- **DATA FOR THE TASK**:
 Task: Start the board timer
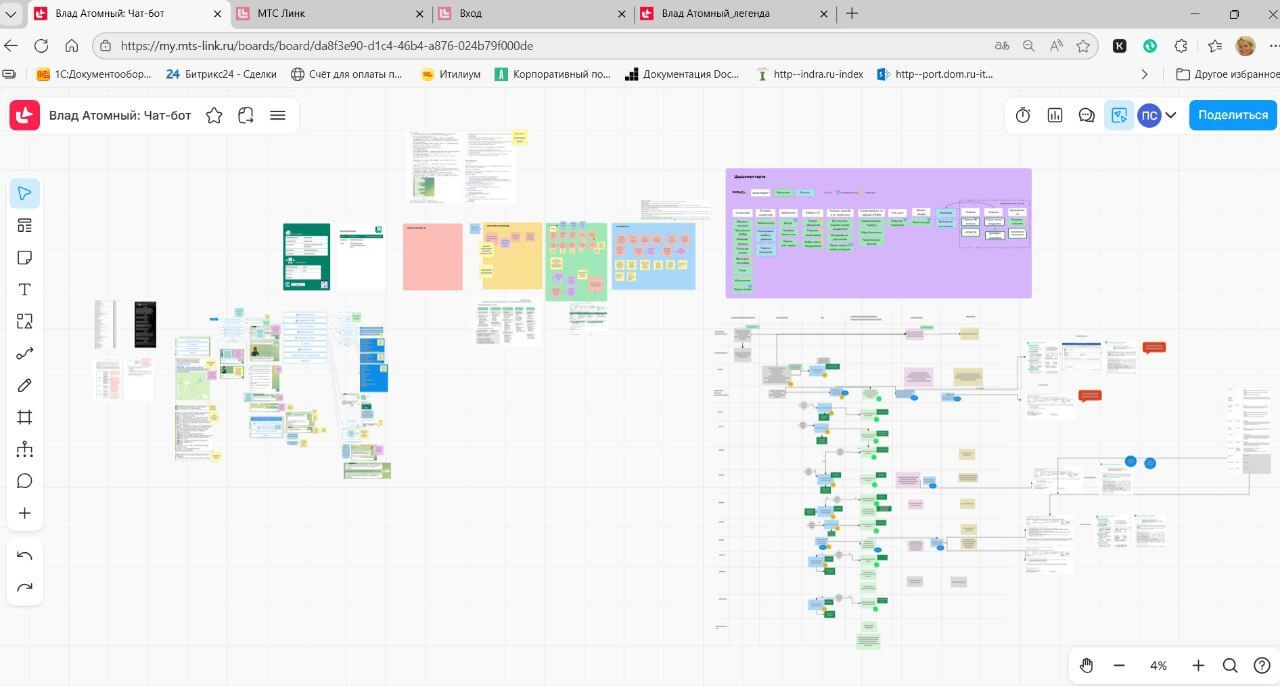(x=1023, y=115)
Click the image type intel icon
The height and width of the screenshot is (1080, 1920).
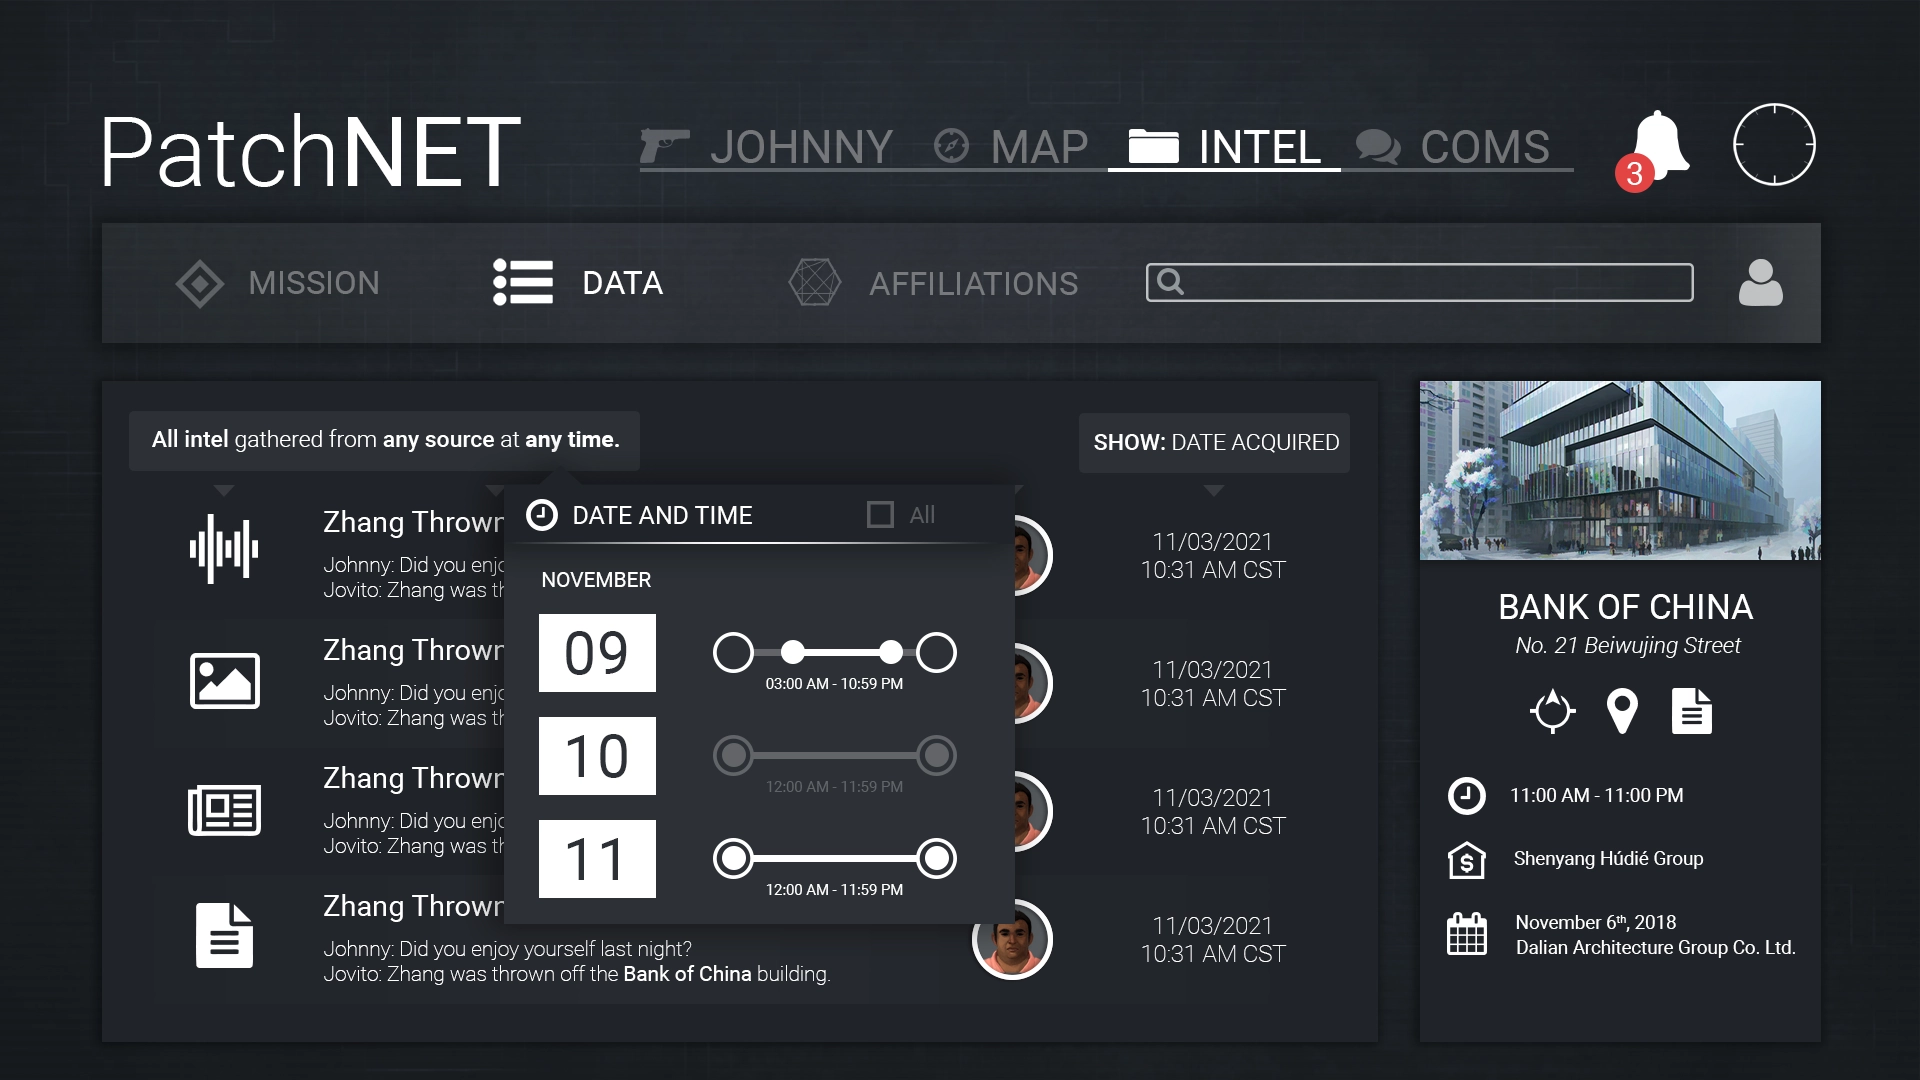224,681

- **DIRECTIVE**:
Starting at the line that contains "Click the image type intel icon" and continuing to the last of the lines, swap "screenshot" for "screen capture" and keep everything else unchanged. Write out only those lines, and leave out the pictures.

- **SOLUTION**:
Click the image type intel icon
The height and width of the screen capture is (1080, 1920).
224,681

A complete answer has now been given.